Exploring the Edges of England by Electric Car

‘Tense, funny...and electric’ – Sunday Times


Having crossed a continent by train and sailed around the world by container ship, Clive Wilkinson has always had a penchant for slow travel. As his eightieth birthday approaches, he and his wife Joan set out on a new expedition: to tour the edges of England by electric car. How hard could that be?

Given the parlous state of the country’s charge-point infrastructure back in 2018, the answer turns out to be ‘very’. In a 1,900-mile odyssey through fading seaside towns, rainswept hilltop passes and England’s only desert, each day’s driving for these unlikely pioneers is overshadowed by a cloud of apprehension. Will they make it to the next charge point? Will it be in working order? Will someone else be using it?
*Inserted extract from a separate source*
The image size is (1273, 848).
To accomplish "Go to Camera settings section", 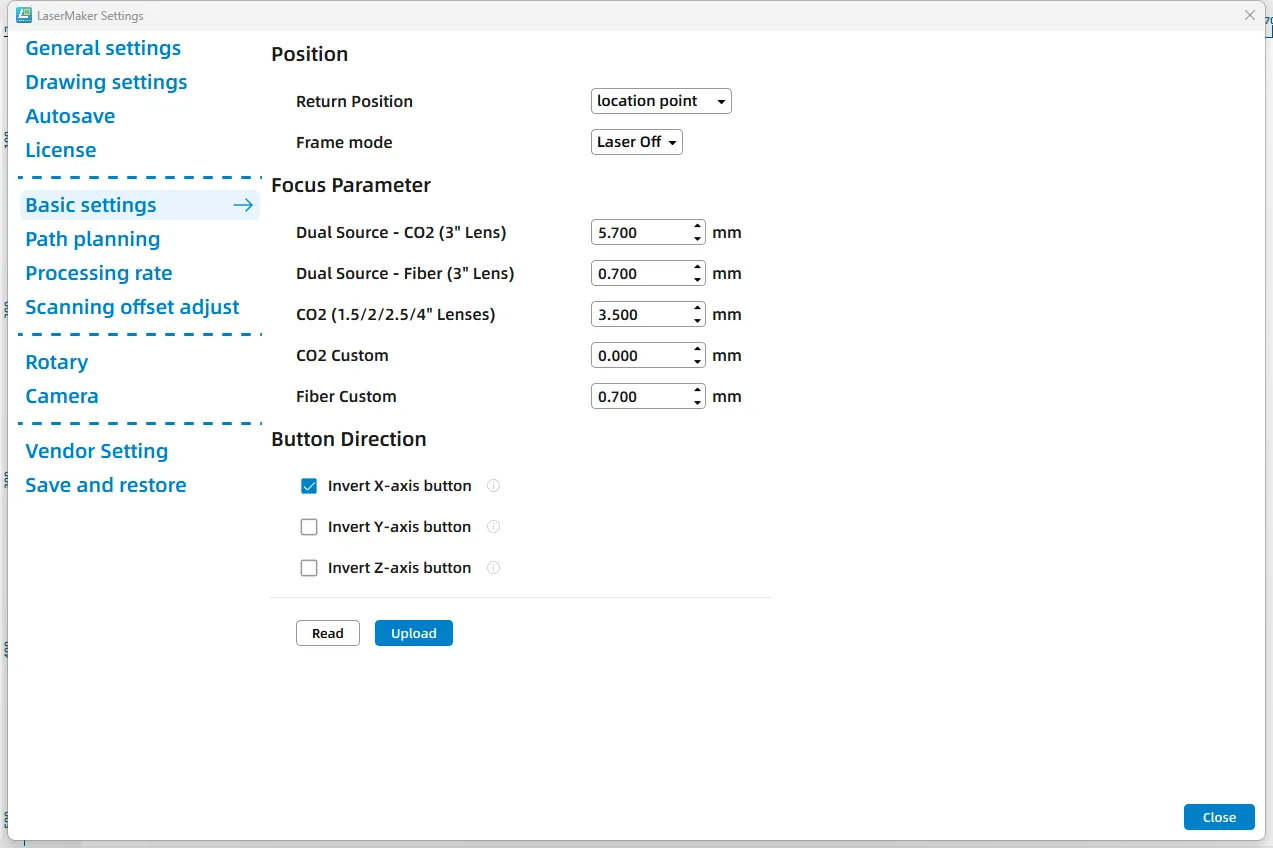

You could only undertake such a trip with a calm temperament and robust sense of humour. Fortunately Clive has both. With a relentless curiosity for history, geography and, above all, people, he and Joan explore the reality of life on England’s periphery – the ‘left behind’ areas that, by voting for Brexit, changed the course of British history – making new friends with every mile.

Extracts

‘There’s nothing here,’ said the forklift driver. ‘This is the land that time forgot.’

It was a cold, misty day when we arrived in Berwick. A fret had drifted in from the North Sea, instantly turning a warm summer’s day into a dull autumnal day. We parked the car in Tweedmouth, checked the two rapid EV charge points – they were both out of order – and began our walk into old Berwick.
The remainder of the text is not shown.